Sean Kilpatrick, Cincinnati (20.9 ppg, 4.3 rpg): The Bearcats are a Final Four contender because they are an elite team on the defensive end of the floor. Offensively, however, they aren’t all that good, and that’s after you factor in that Sean Kilpatrick is having a terrific season. His efficiency numbers aren’t terribly different from McDermott’s, but instead of playing in the nation’s most efficient offense, he’s playing in the nation’s 101st most efficient offense.
Russ Smith, Louisville (17.5 ppg, 4.8 apg, 3.5 rpg, 2.0 spg, 39.4% 3PT): The key to Louisville’s season has been Smith’s ability to embrace being a point guard isn’t of simply being Russdiculous. It should tell you something that, on his Senior Night and just three days after exploding for 22 second half points and six threes in eight minutes in a come-from-behind win at SMU, Smith finished with 13 assists and just two shots from the floor.

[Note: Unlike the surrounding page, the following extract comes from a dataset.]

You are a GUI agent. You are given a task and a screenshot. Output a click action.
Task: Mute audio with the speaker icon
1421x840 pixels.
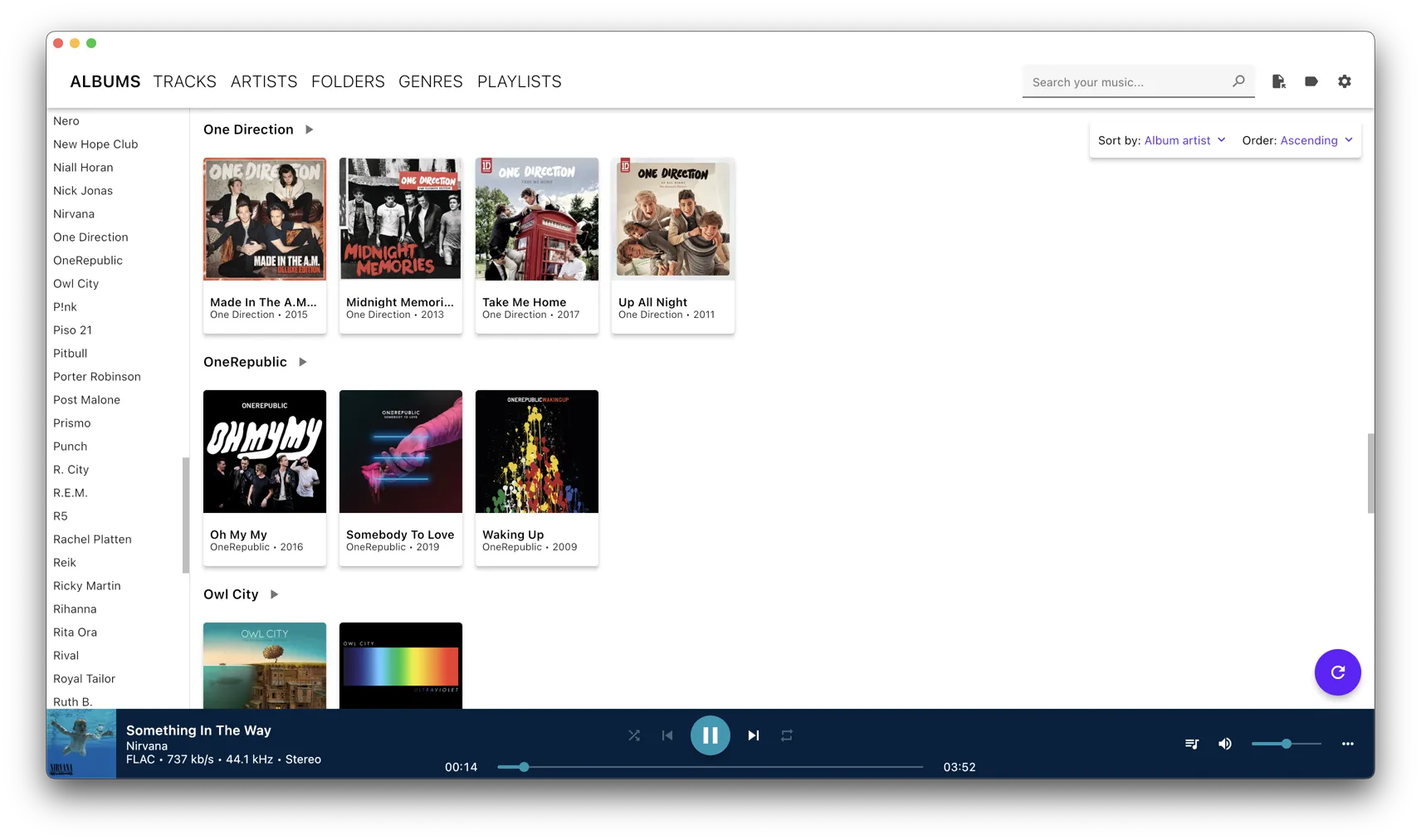click(1224, 744)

Jabari Parker, Duke (19.2 ppg, 9.0 rpg): Parker’s midseason slump is a distant memory at this point, as he’s figured out how to play as Duke’s best defensive rebounder and most important weapon offensively. Being the cornerstone offensively for one of the nation’s top two offenses is impressive.

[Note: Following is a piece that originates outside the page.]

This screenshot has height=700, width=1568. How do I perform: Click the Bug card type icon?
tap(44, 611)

Shabazz Napier, UConn (17.8 ppg, 6.0 rpg, 5.2 apg, 1.8 spg, 40.7% 3PT): Where would UConn be without Shabazz Napier? And I’m not just talking about the fact that he’s their go-to guy offensively, their best on-ball defender and their leading rebounder despite standing all of 6-foot-1. What about all the game-winning, clutch baskets that he’s scored this season? Would UConn still be a tournament team without win over Florida, Indiana, Memphis and Boston College?
SECOND TEAM ALL-AMERICAN
- Kyle Anderson, UCLA (14.9 ppg, 8.6 rpg, 6.7 apg, 48.0% 3PT): Slo-mo just flat-out produces. He’s the engine that’s carried UCLA’s high-powered offense this season.
- Nick Johnson, Arizona (16.1 ppg, 4.0 rpg): Johnson has slumped a bit down the stretch of the season, but he’s the best perimeter defender and the most dangerous scorer in the half court for a top five team.

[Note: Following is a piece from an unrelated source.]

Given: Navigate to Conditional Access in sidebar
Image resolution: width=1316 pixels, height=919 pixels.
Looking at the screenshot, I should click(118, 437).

- Bryce Cotton, Providence (21.7 ppg, 5.9 apg): Cotton’s had a truly unbelievable season, carrying an injury-riddled Providence team to within a strong Big East tournament of an at-large bid. He’s averaging 40.1 minutes this season.
- Cleanthony Early, Wichita State (16.0 ppg, 5.9 rpg): The leading scorer for the undefeated Shockers, Early is WSU’s best athlete and their toughest matchup: an athletic, 6-foot-8 four-man with three-point range.
- Andrew Wiggins, Kansas (16.8 ppg, 5.9 rpg, 1.2 spg): For all the criticism that Wiggins has gotten this season, he finished the year as the leading scorer, third-leading rebounder and best defender on a top five team and national title that won the nation’s toughest conference outright. Not bad.
THIRD TEAM ALL-AMERICAN
- T.J. Warren, N.C. State (24.2 ppg, 6.9 rpg): With all due respect to Doug McDermott, I’m not sure there is a better pure scorer in the country than Warren.
- DeAndre Kane, Iowa State (17.1 ppg, 6.7 rpg, 5.9 apg): As impressive as Kane’s numbers are, imagine if he didn’t have to deal with a sprained ankle at the start of league play.
- Nik Stauskas, Michigan (17.4 ppg, 3.4 apg, 3.3 rpg, 45.8% 3PT): The development of Stauskas into a playmaker that John Beilein can run his offense through is the reason the Wolverines are Big Ten champs.
- Cameron Bairstow, New Mexico (20.3 ppg, 7.2 rpg): Bairstow is the most improved player in the country are arguably the nation’s best low-post scorer.
- Melvin Ejim, Iowa State (18.2 ppg, 8.6 rpg): Ejim was voted by the coaches as the Big 12’s player of the year, over two other all-americans, Joel Embiid, Juwan State, Marcus Smart and a handful of other stars.